La nota dominante de este filme de buena voluntad y débil cinematografía nace de la incómoda contradicción entre la nobleza de lo expuesto y la mediocridad de su prosa. Y eso, en estos casos, irrita todavía más. De hecho, ese “décalage”, esa incoherencia ante este tipo de producciones que apelan a la ética y lo moral pero descuidan el oficio y la autenticidad de la historia que cuentan, resulta doblemente frustrante. Se dirá, en este caso, que no hay una producción a lo Jason Bourne, y que los dineros escaseaban. Sin duda dirán lo cierto. Pero el problema no reside en la modestia de su presupuesto sino en la falta de convicción(es) de su guión. Algo ante lo que un director sutil y personal como el belga Joachim Lafosse poco podía hacer e hizo casi nada salvo gozar con el concurso de un actor de mirada extraña y gesto intenso llamado Vincent Lindon.

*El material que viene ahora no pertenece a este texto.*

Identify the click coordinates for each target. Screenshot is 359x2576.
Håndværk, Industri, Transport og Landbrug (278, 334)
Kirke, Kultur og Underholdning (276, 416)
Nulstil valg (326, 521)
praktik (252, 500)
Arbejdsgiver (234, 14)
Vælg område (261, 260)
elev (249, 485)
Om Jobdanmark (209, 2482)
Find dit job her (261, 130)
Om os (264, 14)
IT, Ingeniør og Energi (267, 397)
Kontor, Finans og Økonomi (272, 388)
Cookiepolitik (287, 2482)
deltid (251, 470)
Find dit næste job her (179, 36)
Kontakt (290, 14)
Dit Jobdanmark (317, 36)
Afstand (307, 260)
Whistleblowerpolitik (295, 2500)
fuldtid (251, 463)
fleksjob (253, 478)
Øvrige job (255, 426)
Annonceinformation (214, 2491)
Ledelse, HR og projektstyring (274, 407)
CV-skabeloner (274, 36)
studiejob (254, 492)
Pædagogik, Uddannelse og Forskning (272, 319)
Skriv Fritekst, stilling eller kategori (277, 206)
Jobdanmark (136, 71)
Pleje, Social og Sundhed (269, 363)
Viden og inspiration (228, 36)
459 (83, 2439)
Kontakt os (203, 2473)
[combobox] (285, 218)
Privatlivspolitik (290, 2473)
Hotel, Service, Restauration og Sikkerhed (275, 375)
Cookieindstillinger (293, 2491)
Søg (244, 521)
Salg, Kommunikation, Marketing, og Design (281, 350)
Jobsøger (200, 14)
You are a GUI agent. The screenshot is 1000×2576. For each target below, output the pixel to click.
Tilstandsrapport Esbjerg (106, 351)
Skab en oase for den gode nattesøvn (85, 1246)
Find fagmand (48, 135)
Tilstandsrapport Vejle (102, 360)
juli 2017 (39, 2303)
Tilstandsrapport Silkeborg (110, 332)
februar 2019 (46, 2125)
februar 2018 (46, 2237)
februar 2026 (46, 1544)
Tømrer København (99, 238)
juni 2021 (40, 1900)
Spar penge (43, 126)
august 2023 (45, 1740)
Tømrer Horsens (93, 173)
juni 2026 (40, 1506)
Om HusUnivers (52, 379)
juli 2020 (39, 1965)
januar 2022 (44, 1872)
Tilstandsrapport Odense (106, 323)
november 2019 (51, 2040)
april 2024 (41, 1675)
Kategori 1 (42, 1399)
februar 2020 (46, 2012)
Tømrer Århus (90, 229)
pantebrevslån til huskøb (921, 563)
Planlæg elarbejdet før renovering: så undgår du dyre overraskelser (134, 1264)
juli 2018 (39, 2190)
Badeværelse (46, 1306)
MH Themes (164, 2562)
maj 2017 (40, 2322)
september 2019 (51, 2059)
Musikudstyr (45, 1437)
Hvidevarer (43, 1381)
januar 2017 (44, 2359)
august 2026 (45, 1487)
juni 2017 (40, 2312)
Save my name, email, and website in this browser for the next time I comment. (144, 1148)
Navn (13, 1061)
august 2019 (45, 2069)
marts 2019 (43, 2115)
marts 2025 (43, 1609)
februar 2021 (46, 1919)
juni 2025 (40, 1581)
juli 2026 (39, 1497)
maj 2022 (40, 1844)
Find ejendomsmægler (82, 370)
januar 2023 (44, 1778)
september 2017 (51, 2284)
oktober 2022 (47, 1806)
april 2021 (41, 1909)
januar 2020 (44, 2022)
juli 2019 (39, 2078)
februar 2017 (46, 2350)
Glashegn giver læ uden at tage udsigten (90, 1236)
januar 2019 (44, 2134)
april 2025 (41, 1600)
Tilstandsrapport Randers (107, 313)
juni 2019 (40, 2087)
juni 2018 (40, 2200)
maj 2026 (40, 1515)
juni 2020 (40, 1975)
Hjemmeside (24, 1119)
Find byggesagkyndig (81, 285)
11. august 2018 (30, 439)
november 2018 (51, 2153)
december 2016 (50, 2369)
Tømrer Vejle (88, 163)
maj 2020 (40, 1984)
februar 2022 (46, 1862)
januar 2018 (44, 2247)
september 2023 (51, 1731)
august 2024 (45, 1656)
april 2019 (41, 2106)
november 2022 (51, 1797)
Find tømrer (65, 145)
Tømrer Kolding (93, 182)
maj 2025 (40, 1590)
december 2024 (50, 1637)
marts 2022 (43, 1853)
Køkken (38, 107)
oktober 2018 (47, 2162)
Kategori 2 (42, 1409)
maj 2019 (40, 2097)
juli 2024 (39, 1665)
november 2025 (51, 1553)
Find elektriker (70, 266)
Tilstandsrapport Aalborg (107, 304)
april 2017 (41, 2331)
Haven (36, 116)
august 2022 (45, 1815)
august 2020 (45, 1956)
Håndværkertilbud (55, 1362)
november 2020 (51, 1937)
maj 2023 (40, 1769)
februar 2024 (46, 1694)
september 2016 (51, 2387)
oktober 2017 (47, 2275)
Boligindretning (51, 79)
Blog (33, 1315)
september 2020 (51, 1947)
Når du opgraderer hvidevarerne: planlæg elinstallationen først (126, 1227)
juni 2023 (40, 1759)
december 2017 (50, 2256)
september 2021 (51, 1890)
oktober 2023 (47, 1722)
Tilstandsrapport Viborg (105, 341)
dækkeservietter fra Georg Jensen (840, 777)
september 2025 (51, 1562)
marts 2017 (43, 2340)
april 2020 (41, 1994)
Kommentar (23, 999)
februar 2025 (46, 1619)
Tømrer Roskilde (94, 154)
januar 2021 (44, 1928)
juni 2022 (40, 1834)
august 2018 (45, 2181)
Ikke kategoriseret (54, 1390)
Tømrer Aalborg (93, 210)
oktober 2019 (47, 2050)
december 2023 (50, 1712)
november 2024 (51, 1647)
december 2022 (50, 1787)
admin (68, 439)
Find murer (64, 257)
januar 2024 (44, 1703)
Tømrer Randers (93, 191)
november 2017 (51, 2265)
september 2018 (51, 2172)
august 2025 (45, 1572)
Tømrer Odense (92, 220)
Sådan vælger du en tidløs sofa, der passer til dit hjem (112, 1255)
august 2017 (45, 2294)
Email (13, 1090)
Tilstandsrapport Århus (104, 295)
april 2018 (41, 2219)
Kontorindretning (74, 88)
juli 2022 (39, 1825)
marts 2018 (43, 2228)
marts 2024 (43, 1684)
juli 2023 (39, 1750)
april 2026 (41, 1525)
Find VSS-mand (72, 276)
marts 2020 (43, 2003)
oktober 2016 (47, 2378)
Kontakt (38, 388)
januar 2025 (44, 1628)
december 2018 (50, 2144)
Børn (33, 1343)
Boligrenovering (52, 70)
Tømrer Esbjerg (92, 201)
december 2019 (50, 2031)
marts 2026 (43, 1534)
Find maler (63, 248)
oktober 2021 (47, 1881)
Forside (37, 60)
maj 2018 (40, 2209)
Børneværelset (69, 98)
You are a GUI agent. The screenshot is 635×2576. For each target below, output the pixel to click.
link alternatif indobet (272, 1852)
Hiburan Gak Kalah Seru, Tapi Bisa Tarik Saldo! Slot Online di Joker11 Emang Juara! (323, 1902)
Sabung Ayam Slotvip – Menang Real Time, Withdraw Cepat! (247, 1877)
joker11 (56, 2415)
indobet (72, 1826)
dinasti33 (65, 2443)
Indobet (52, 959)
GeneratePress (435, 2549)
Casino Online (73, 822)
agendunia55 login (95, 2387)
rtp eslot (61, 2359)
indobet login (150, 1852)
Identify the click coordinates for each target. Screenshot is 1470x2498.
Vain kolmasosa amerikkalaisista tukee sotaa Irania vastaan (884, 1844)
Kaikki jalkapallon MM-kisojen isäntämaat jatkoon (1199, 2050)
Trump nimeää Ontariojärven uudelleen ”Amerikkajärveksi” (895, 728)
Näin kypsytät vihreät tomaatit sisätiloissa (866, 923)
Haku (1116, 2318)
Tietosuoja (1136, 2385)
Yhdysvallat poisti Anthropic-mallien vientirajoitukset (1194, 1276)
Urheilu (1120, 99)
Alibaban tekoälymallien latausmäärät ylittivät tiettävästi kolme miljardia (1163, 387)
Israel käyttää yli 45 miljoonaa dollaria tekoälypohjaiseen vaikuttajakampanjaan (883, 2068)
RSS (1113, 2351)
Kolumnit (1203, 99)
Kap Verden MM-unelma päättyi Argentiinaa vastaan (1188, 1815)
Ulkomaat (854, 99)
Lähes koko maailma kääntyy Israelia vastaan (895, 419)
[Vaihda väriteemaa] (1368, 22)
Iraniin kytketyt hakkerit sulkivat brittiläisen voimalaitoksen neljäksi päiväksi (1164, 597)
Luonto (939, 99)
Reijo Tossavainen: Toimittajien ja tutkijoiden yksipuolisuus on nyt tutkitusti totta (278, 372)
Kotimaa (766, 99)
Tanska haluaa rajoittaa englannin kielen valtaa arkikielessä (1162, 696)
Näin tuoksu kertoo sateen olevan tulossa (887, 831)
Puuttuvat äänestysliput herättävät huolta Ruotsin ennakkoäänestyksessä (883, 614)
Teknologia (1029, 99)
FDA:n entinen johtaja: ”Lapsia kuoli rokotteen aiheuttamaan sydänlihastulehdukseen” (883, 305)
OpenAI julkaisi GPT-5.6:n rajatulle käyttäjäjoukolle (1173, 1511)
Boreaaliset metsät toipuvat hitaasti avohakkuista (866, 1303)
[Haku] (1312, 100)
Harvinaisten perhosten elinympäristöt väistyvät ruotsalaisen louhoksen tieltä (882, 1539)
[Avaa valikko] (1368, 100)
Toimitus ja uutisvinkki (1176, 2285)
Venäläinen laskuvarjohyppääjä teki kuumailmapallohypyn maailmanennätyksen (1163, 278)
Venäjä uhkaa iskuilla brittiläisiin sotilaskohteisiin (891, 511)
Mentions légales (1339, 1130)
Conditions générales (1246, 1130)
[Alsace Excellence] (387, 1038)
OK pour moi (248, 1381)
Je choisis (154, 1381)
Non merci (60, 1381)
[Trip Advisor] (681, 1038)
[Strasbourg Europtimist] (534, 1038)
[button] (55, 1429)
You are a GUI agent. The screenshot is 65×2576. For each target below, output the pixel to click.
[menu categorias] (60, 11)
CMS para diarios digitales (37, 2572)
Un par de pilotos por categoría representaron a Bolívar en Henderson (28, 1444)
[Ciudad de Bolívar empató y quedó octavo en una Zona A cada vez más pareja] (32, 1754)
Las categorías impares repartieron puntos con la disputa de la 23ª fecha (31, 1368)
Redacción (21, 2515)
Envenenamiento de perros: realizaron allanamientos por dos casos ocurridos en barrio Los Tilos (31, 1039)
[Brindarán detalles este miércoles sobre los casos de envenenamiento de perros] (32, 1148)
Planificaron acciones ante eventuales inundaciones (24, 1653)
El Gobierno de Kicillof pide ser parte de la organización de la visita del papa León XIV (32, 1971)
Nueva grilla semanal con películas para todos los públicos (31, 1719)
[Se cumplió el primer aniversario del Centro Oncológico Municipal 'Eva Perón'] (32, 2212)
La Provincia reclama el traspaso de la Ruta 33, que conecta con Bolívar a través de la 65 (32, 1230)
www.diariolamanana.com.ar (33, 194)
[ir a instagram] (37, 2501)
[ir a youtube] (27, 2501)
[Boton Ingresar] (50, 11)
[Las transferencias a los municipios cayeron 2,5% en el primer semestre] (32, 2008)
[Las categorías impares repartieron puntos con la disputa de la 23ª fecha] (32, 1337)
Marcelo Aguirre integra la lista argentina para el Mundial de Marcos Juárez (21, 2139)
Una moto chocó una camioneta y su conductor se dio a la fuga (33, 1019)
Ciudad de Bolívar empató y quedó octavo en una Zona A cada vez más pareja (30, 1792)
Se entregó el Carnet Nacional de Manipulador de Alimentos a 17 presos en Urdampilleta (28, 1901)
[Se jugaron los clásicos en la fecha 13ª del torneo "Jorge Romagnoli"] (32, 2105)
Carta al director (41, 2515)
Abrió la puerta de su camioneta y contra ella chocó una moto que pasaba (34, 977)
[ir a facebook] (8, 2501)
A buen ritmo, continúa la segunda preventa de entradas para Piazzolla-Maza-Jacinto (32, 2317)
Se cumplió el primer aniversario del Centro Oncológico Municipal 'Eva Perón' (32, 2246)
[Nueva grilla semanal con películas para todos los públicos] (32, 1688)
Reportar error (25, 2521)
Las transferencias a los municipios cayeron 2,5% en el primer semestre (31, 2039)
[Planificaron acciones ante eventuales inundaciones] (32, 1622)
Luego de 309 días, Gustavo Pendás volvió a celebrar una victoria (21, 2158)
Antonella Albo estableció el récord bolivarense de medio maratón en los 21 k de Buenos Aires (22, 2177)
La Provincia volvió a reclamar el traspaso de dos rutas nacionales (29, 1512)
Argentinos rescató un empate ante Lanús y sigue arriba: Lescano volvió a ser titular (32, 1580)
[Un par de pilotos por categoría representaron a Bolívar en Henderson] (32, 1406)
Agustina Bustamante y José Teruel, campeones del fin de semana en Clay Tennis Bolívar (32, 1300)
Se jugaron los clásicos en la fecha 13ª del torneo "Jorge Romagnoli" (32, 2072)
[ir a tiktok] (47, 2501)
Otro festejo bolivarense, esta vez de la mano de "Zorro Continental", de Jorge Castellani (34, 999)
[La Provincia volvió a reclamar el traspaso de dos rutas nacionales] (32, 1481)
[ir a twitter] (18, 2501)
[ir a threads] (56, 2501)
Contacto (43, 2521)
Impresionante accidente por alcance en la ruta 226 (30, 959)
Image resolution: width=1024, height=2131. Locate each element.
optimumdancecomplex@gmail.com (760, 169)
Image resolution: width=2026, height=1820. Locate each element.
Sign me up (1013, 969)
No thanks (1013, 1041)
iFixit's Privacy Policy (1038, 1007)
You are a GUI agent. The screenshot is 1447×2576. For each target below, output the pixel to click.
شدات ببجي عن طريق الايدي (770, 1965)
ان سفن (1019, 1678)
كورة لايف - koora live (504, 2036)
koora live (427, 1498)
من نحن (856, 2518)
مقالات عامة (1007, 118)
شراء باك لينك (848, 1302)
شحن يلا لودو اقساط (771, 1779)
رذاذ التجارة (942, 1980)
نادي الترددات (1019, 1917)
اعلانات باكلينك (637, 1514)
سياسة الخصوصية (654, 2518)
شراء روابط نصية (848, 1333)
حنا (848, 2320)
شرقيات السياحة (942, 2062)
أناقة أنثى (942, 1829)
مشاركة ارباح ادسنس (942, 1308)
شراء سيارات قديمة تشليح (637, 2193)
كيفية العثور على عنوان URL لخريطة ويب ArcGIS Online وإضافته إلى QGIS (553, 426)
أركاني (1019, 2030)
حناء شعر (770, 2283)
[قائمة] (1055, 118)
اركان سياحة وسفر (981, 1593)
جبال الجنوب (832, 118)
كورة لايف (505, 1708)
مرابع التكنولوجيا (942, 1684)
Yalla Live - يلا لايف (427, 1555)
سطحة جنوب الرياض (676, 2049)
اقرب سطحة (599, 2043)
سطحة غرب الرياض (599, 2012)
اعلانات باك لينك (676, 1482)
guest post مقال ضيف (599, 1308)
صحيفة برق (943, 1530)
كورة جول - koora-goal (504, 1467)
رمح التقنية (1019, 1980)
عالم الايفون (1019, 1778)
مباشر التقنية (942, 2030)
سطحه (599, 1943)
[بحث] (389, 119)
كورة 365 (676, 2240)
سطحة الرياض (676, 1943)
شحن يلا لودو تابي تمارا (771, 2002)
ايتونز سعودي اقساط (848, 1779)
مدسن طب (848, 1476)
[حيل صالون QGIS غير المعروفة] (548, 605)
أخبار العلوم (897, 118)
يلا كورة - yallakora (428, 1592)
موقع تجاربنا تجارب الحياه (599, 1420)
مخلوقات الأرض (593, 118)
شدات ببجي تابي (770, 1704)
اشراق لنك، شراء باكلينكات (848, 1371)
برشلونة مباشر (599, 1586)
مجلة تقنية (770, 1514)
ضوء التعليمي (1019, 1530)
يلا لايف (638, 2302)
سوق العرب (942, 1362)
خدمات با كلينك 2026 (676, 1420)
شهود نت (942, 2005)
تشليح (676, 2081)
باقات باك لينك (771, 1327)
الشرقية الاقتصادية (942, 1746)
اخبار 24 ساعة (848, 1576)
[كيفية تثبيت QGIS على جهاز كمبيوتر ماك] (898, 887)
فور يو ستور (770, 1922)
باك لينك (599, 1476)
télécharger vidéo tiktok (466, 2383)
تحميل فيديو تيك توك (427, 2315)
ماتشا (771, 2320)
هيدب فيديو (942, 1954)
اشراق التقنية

Claro que el jurado del festival de Donostia, el año pasado, en una de esas decisiones atolondradas, no sabiendo cómo repartir los premios, se descolgó otorgándole la Concha de Plata a la Mejor Dirección. Probablemente la decisión se debió al entender que un guión tan deshilvanado necesitaba de mucho director para llegar a ser una película. Hasta ahí llega, película es, pero resulta pobre, confusa, irritante e irritada. Y lo que resulta incomprensible, se enreda en el artificio cuando aspira a despojar la máscara de la ambigua caridad occidental.

El tema de Los caballeros blancos, el tráfico encubierto de niños arrancados de naciones en ruinas para consuelo de padres adoptivos de países de bienestar económico y déficit de paternidad, ha tenido miradas más serenas. Como el Tavernier de La pequeña Lola (2005) y Vete y Vive (2004) de Radu Mihaileanu.

El punto de partida de la película de Lafosse inspirada en hechos reales, la iniciativa de una ONG que intermedia para sacar niños huérfanos en zonas anegadas por el hambre y/o la violencia, ofrecía algunos niveles de análisis que obligaban a una reflexión seria.

Si se compara al Lafosse de Perder la razón (2013), -exquisita y sutil crónica sobre el extravío de una madre-, con la crispación permanente, las idas y venidas, los delirios y las hipérboles de estos caballeros sin espada, da la impresión de que el director belga no ha podido utilizar su mejor arma: la sugerencia. En Perder la razón, Lafosse, con el contrapunto de Il Giardino di Rose del Oratorio de la Virgen del Rosario de Scarlatti, mostraba gradualmente, quiebro a quiebro, derrota tras derrota, el progresivo hundimiento en la locura de su protagonista, una esposa infeliz, una madre perdida.

Aquí también hay una escalada hacia el naufragio total. Una carrera desenfrenada que parece no ir hacia ningún lado, ni saber qué o para qué se hace lo que se hace, ni si eso sirve para algo o para nada.

El problema reside en que el esfuerzo del rodaje en un espacio hostil parece contagiar a todo el equipo. En consecuencia, todos parecen víctimas de un espejismo que les lleva a correr de un lado a otro tras un argumento del que se nos dan pocas pistas. Para empeorar la fiebre, no hay atisbos de que algún personaje, ni por supuesto su director, quiera coger las riendas de esta crónica con la que se puede ilustrar un encendido debate. Así las cosas, como suele acontecer con la cara débil del cine de León de Aranoa, Bollaín y otros directores afines cuando confunden actitud solidaria con retórica didáctica, su mejor aportación emerge cuando termina el filme, cuando se abre la discusión y se impone lo que habita en la zona cero de su interior. En contrapartida, el texto fílmico, desaparece ante el embate de la realidad. Tal vez porque no ha sabido acotarla ni sublimarla.